The impact of rice fortified with seven micronutrients fed through an Indian school meal program on hemoglobin and anemia prevalence amongst 6-12 years children Sudip Mahapatra1, Ruchika Sachdeva1, Megan E. Parker1, Niraj Dave2, Arvind Betigeri3 1. PATH, New Delhi, DL, India, 2. Nielsen (India) Pvt. Ltd, New Delhi, DL, India, 3. World Food Program, Bankgkok, Thailand
Objective: The objective of this study was to evaluate the impact of multiple micronutrient fortified rice on hemoglobin levels and anemia prevalence in schoolchildren of 6-12 years in Gujarat, India.

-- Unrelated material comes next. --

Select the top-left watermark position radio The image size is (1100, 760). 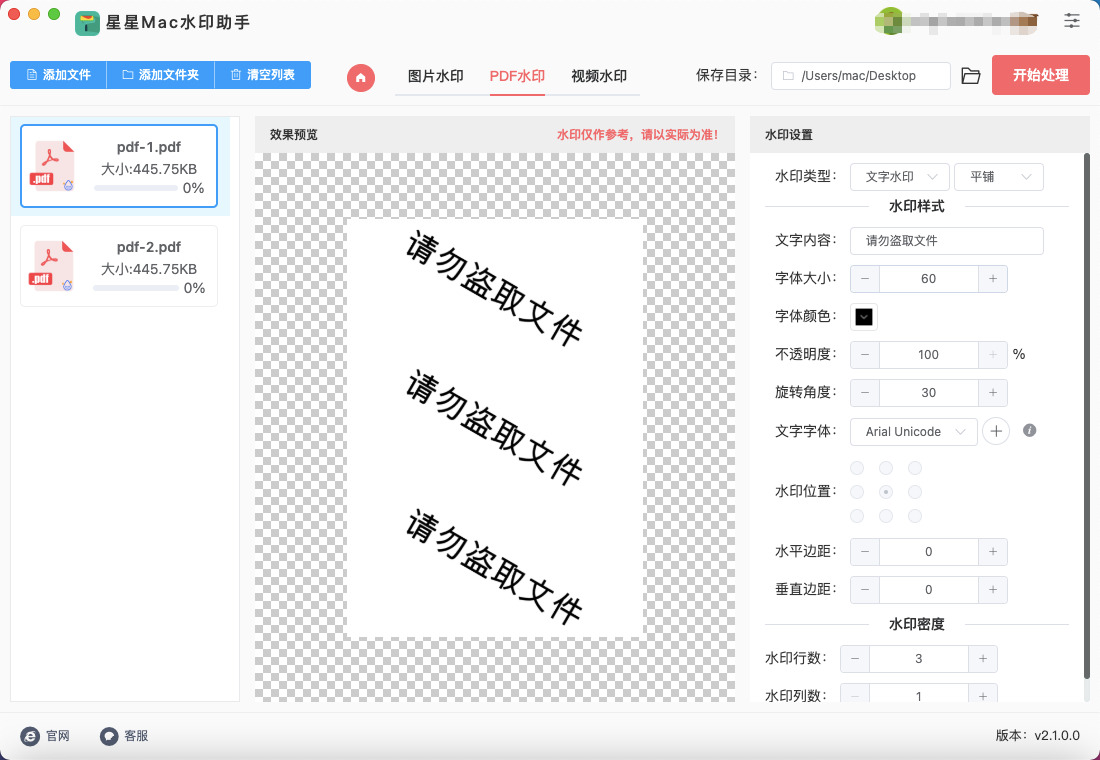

Methods: A case control study was implemented before and after 8 months of intervention to assess the impact of fortified rice on hemoglobin and anemia prevalence. Fortified rice containing seven micronutrients (iron, folic acid, Vitamin A, Vitamin B1, Niacin, Vitamin B6, and Vitamin B12) was blended into the school meals and supplied to 666 schools (intervention) and school meals without fortified rice were distributed to 624 schools (control). From each group, 15 schools were randomly selected and 1,050 children was enrolled enrolled. Hemoglobin was measured in 484 and 489 children in the intervention and control groups, respectively, using a noninvasive technology.
Results: In the intervention group, baseline mean hemoglobin level was 11.7 ± 0.104 g/dL; after intervention it was 11.9 ± 0.116 g/dL (p =0 .002); as compared to 11.8 ± 0121 g/dL and 11.6 ± 0.127 g/dL (p = .086) in control group. Estimated attributional effect was 0.4g/dl (p=0.001) improvemnt over the control group. Prevalence of anemia was reduced by 10.1 percent (p=0.001) amongst the children in the intervention group from baseline (44.6%) to end-line (34.5%), however, prevalence was increased by 4.3 percent (p=0.112) in the control group. Overall intervention effect was 14.4% (p=0.001) reduction in anemia prevalance.
Conclusions: Fortified rice significantly improved mean hemoglobin value and reduced the prevalence of anemia amongst schoolchildren consuming fortified rice for eight months.